== Selected passage ==
• • •
With the advent of the internet as a distribution channel, today the airlines can store not only the actual bookings, but also the available itineraries offered to the customer. In addition to recording the booked itinerary, all itineraries on the ‘screen,’ i.e., presented to the customer, also called the choice set, are stored in a database. The request (filters specified on the page), the actual booking, and the choice set are all stored and linked.  The first challenge here is to store the data. The size of the data increases twenty fold if the choice set has twenty itineraries. After storing the data in json files, the immediate next challenge is how to analyze it.

Bookings with choice sets can be used in discrete choice models. These models predict the likelihood of an itinerary being selected given a choice set. They are based on the notion of the utility function, which is a linear combination of features. The model assumes that customers always select the itinerary that maximizes their utility. Typical features are the elapsed time of an itinerary, how far are the departure and arrival times from the requested values, price, class and cabin (economy vs business), and the aircraft type (regional jet vs narrow or wide body aircraft). The utility coefficients are calibrated by using the standard machine learning maximum likelihood objective.

Due to the sheer size of the data and multi-structural nature, e.g., customer preferences are specified as ‘lists,’ they are typically stored as json files and should be used in Hadoop for analyses.

The features mentioned above are extracted from fields by using Pig. This scripting language is well suited to sift through all records and fields in json in a very efficient manner by exploring concurrency of map reduce. For this data engineering step Hive can also be used.

After extracting all features in Pig or Hive, the discrete choice model has to be calibrated by means of solving an optimization problem. This can either be achieved with Spark as part of Hadoop or the extracted feature matrix can be loaded in R or Python. The former due to the distributed nature is capable to handle more records than the memory bound R or Python. The implication is that Spark will be able to handle more booking requests and the underlying choice sets. All these tools have build-in functions to solve the maximum likelihood optimization model.

Such large-scale discrete choice models should drastically improve airline planning, in particular their market-driven decisions including market presence. The models take into account not only the final decision of a customer – booking – but also the customer’s choice set.
• • •
== Information provided ==
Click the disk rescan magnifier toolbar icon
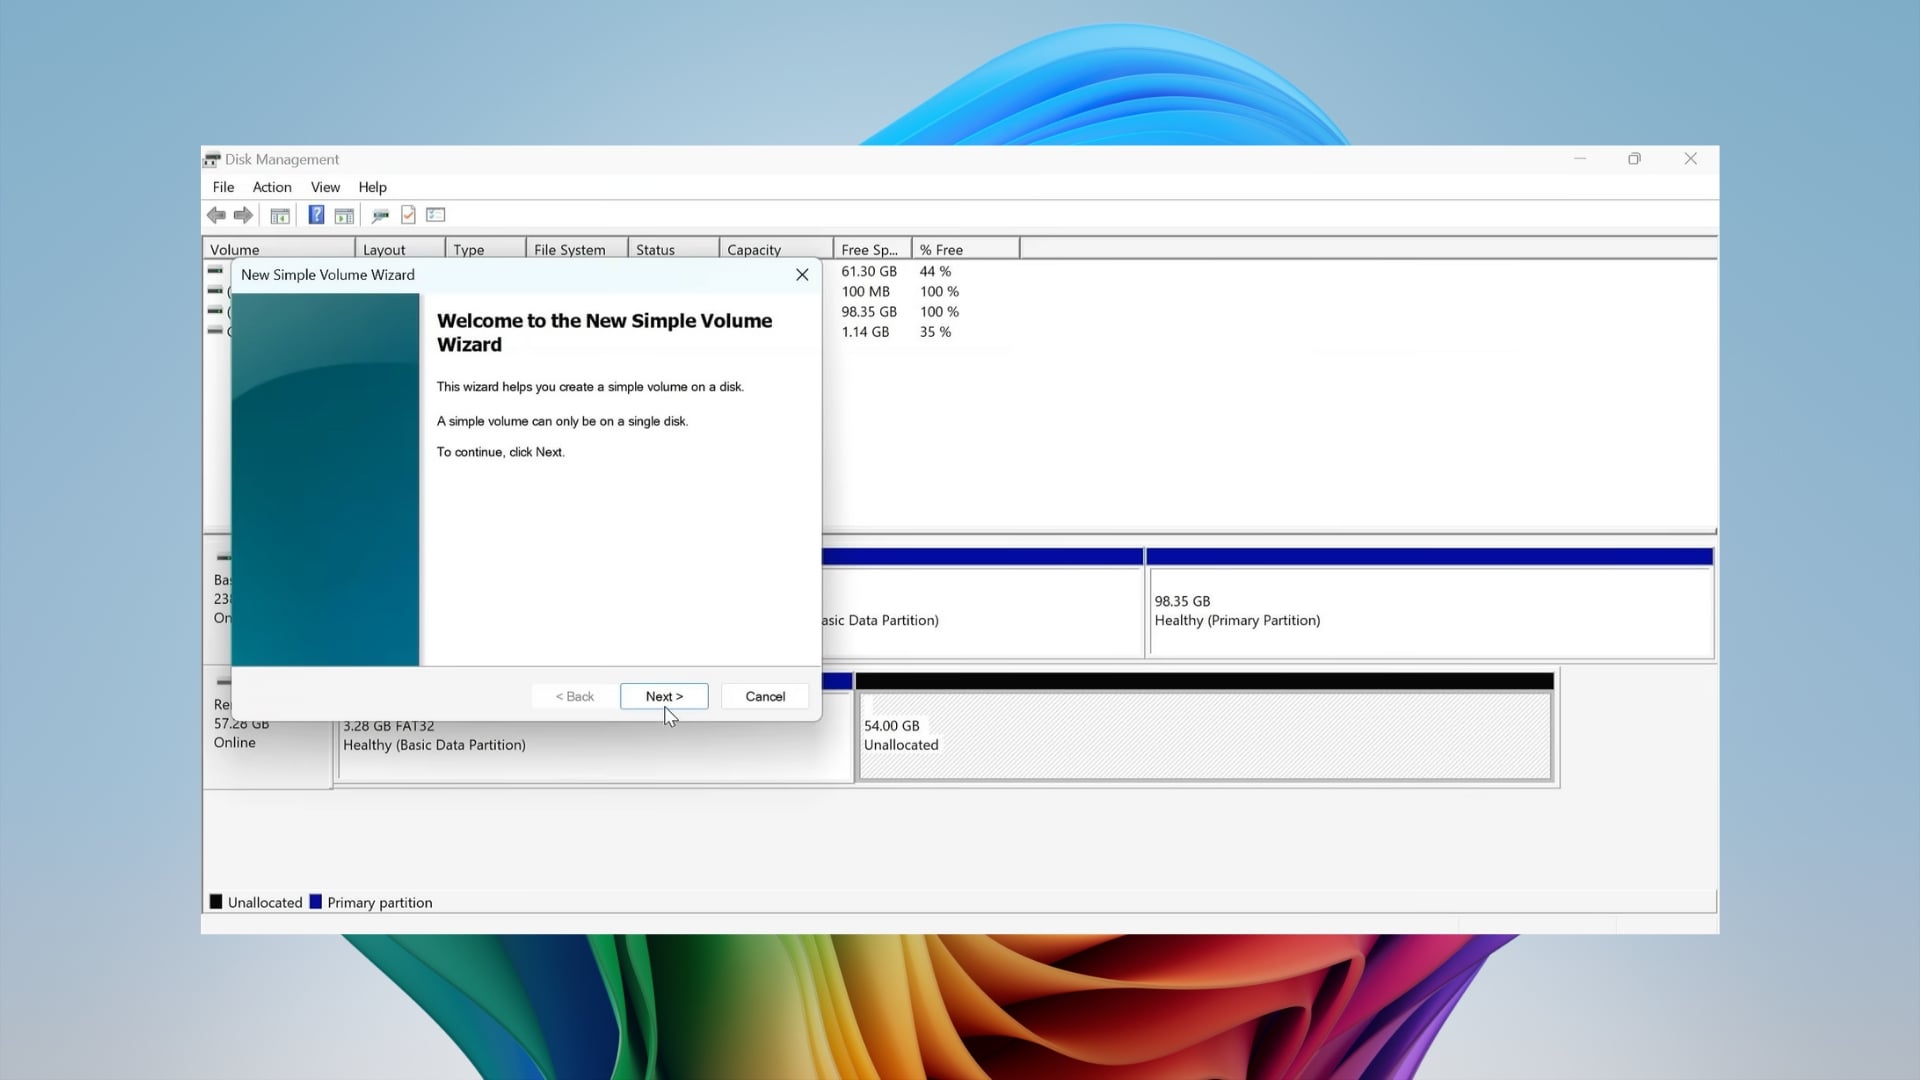click(380, 215)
• • •
== Exercise brief ==
Reproduce the passage on discrete choice modeling of airline bookings from "Such large-scale discrete" up to and including "customer’s choice set.", substituting "substantially" for "drastically". The material shown after the text comes from a separate source.

== Result of the task ==
Such large-scale discrete choice models should substantially improve airline planning, in particular their market-driven decisions including market presence. The models take into account not only the final decision of a customer – booking – but also the customer’s choice set.